Ab dem Rifugio Graziani kann man den Trail über die Wiese nehmen man hält sich links und folgt dem Weg 633 (beschildert nach  San Giaccomo). Der Weg führt für einige hundert Meter verblockt und recht steil durch den Wald bevor er am Ende einfacher wird und später als Forstweg auf die Straße trifft. An der Straße geht es links leicht bergauf und nach wenigen hundert Metern erreicht man San Giaccomo. (Verschiedene Fortsetzungen oben) 
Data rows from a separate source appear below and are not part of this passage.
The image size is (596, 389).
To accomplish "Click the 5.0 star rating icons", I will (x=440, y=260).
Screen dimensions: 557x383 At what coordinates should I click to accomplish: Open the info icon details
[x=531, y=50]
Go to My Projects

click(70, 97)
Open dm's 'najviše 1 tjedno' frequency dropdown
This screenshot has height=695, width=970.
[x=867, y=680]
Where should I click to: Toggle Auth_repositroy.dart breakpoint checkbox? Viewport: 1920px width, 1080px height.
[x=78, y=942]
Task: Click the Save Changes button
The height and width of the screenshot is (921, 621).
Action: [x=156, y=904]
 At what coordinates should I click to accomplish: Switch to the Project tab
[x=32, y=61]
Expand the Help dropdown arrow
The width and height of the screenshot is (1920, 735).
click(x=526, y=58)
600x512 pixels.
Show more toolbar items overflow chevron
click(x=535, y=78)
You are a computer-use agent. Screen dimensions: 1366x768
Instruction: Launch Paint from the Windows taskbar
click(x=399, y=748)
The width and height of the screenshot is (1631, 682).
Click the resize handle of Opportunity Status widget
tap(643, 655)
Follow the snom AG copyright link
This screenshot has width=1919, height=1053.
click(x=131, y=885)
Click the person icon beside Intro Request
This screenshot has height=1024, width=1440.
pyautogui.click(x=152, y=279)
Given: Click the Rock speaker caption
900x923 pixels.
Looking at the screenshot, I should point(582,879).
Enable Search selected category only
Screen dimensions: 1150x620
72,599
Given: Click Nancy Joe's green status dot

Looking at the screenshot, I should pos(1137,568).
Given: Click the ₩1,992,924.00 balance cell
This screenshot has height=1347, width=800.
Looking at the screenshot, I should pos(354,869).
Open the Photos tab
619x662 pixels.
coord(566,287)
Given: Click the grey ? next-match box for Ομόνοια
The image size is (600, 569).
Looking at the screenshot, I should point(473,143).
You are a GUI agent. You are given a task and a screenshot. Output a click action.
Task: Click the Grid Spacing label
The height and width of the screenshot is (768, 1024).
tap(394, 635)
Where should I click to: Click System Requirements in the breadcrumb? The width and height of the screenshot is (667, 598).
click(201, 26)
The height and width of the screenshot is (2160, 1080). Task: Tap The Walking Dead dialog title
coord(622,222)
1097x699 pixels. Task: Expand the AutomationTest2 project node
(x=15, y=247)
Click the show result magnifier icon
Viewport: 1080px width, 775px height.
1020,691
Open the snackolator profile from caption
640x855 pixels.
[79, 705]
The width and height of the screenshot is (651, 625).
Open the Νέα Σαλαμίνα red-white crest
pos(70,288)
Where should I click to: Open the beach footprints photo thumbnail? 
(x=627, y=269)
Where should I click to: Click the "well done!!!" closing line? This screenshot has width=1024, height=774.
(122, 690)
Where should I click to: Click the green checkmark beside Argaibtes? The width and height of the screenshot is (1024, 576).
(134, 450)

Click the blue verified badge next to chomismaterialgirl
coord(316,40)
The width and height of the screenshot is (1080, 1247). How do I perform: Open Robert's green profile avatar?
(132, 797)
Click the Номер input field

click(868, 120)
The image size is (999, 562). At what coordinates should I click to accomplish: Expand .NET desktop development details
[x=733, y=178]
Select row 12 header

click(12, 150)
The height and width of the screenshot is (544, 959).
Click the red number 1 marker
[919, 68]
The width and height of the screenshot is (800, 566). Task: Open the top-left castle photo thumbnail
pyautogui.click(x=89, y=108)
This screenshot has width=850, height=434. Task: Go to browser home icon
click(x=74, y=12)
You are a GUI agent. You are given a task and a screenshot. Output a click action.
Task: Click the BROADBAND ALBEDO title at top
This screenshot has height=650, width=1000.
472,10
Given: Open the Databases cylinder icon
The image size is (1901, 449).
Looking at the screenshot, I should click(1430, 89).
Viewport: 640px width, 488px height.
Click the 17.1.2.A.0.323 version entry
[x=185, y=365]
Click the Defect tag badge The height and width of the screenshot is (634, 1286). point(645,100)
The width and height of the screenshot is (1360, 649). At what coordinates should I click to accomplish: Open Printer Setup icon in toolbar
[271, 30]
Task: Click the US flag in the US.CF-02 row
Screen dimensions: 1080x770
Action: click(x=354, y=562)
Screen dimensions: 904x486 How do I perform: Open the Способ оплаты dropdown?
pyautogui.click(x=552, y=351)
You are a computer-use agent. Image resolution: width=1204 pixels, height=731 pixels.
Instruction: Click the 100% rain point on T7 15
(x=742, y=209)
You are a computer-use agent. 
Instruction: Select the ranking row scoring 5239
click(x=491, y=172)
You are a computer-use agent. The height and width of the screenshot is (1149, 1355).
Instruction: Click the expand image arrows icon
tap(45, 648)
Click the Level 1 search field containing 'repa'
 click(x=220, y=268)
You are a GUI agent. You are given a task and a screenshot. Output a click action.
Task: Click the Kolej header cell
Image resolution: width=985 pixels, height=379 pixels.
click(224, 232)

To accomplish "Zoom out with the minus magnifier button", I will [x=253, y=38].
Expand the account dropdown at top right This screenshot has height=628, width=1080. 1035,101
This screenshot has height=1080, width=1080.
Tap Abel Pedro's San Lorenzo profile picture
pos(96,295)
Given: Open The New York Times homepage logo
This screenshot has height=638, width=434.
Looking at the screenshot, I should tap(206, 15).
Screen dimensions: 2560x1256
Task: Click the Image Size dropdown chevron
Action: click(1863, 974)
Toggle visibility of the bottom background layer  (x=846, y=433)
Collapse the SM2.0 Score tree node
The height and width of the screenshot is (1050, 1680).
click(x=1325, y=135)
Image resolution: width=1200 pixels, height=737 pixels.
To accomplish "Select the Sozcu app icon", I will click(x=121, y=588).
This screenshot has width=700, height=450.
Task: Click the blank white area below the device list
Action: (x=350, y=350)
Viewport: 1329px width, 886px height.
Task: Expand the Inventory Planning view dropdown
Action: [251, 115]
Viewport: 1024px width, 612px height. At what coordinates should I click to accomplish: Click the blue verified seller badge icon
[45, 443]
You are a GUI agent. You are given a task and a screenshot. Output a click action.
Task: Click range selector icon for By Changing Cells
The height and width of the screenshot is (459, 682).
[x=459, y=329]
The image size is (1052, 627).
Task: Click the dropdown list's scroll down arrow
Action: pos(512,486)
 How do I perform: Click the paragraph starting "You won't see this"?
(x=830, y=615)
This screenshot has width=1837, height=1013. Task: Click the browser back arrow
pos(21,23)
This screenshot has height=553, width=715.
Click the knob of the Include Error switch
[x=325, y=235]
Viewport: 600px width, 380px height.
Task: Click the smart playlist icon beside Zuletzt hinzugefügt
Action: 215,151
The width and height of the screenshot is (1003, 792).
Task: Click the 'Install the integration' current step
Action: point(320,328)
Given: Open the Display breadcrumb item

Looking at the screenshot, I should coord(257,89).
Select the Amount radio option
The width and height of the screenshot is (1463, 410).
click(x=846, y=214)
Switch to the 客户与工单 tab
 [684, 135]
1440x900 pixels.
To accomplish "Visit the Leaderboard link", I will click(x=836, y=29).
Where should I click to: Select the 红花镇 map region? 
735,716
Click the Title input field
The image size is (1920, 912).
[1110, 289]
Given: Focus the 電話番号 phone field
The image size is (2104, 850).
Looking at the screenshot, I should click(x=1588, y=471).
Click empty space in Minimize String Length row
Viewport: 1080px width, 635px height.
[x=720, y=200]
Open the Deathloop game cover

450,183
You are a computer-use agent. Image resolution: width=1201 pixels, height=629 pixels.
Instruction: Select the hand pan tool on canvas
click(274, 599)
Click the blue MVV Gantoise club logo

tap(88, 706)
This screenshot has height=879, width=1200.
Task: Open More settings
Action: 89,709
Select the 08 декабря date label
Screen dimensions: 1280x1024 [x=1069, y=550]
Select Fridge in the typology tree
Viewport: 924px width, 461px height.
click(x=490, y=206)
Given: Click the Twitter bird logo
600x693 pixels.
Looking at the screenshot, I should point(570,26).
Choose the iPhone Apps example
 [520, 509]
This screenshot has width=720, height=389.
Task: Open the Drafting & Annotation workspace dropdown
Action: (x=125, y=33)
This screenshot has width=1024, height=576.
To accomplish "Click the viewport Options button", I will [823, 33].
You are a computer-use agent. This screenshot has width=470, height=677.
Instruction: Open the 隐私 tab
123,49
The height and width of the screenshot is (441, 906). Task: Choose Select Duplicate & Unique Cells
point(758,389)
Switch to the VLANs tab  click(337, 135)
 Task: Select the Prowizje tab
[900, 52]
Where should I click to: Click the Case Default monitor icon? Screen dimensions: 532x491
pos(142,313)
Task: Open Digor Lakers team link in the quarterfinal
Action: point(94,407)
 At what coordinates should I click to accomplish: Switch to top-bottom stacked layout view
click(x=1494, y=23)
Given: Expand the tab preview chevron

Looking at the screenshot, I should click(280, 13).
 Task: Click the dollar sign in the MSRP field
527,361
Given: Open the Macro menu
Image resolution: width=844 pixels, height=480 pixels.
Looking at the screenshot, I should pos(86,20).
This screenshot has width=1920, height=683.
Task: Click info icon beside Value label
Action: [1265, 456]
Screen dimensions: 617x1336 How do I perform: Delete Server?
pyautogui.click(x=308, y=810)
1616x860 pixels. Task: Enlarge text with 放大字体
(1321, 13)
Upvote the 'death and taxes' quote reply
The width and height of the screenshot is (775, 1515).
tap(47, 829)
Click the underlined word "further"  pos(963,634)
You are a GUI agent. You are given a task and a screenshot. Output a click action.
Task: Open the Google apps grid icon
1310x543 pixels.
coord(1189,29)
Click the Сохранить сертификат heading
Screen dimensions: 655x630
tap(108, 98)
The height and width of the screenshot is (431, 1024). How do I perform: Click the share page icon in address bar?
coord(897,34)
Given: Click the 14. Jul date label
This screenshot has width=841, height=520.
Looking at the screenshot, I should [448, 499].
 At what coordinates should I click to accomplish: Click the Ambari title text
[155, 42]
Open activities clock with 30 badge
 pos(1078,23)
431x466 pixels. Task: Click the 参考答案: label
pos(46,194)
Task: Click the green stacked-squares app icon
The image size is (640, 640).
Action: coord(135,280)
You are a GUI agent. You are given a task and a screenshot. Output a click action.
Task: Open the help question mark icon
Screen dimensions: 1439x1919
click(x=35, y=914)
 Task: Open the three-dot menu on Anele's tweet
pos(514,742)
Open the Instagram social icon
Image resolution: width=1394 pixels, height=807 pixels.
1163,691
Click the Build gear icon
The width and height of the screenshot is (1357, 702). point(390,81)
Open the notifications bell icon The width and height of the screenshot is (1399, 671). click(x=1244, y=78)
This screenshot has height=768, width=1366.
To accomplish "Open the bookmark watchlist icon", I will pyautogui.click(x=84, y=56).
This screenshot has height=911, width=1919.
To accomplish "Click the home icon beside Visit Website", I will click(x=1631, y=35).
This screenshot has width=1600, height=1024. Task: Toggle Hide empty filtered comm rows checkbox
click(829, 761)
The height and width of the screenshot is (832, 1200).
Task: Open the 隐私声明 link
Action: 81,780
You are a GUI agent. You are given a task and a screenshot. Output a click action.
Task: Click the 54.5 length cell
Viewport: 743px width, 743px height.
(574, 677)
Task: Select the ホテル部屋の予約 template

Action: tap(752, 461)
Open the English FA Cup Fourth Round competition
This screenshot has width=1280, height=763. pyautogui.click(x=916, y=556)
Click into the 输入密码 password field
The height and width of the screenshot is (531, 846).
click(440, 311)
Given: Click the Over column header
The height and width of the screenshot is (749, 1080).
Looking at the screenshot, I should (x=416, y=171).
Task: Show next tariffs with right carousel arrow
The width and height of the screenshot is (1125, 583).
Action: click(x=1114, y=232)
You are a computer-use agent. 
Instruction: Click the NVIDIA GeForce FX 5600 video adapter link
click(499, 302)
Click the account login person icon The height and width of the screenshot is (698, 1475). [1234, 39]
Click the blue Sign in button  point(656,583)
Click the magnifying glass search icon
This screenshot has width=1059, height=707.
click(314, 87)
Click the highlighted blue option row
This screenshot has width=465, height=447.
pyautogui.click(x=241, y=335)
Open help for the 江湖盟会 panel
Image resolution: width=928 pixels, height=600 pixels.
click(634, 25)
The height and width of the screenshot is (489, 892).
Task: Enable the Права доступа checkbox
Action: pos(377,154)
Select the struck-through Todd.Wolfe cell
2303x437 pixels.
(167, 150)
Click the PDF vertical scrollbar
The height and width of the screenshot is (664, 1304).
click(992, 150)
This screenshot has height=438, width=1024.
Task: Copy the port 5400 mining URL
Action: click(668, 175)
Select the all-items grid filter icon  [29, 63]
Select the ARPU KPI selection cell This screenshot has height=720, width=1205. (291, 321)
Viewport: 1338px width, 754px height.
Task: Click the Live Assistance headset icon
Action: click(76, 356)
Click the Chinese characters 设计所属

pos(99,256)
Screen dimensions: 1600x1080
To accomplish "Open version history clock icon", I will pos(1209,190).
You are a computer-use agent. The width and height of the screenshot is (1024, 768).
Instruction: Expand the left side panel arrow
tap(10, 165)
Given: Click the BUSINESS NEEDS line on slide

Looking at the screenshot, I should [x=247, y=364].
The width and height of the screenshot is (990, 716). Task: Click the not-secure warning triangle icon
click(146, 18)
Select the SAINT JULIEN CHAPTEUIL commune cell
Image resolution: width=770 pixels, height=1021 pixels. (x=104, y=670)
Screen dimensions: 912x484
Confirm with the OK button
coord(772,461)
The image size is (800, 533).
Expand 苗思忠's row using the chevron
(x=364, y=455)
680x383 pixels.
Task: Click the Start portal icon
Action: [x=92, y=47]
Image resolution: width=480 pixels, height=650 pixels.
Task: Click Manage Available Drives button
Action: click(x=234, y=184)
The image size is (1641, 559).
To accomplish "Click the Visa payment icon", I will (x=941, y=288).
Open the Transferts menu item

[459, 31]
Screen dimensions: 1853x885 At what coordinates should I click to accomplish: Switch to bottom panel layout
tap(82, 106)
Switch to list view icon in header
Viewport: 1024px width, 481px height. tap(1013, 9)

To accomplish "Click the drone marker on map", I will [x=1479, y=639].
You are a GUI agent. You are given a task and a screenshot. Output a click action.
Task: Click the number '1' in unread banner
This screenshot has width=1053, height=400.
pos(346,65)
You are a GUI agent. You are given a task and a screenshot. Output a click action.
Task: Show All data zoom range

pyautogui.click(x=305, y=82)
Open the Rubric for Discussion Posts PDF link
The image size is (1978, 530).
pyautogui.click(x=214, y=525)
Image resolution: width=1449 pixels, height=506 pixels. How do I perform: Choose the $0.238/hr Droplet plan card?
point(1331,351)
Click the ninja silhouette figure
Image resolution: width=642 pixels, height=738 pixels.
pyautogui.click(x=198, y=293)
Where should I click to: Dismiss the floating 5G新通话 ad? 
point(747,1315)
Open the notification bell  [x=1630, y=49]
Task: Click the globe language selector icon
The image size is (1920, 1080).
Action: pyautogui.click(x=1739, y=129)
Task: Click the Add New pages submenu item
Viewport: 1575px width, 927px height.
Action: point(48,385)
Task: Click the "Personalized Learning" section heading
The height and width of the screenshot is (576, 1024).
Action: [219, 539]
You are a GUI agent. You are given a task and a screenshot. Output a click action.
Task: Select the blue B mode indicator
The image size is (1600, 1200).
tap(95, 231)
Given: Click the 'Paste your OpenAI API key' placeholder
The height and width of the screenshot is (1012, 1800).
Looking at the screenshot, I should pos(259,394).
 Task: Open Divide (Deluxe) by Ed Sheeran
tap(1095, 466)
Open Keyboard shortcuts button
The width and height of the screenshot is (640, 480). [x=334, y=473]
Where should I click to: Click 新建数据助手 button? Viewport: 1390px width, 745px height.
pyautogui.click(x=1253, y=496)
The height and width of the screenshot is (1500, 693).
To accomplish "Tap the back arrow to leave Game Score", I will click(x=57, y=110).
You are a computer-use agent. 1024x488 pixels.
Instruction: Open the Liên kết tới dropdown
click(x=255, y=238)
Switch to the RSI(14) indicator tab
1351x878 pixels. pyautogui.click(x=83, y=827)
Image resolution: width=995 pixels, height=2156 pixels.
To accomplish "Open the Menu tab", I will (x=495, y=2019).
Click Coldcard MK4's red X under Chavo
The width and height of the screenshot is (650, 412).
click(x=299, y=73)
Variante 6) (ab Monte Varagna 1720m)
6. Variante: Trail diesmal aber hinab bis zur Malga Campei (seit 2004 bewirtschaftet) auf 1470m ca. 800m vor der Malga kommt man auf einen Schotterweg, ab der Malga Forstweg und in steilen Stücken betonierte Piste hinab bis Festa (beschildert) dann über weitere schmale Wege Ri. Sportplatz, an diesem vorbei ... am Ende kommt man kurz vor Loppio raus und fährt den Radweg nach Nago (wie bei Variante 2. ab Festa). Diese Variante ist nun leichter über den Wiesentrail (Variante 4+5) bis in die Mulde und ab hier den neuen Forstweg zur Malga.


----------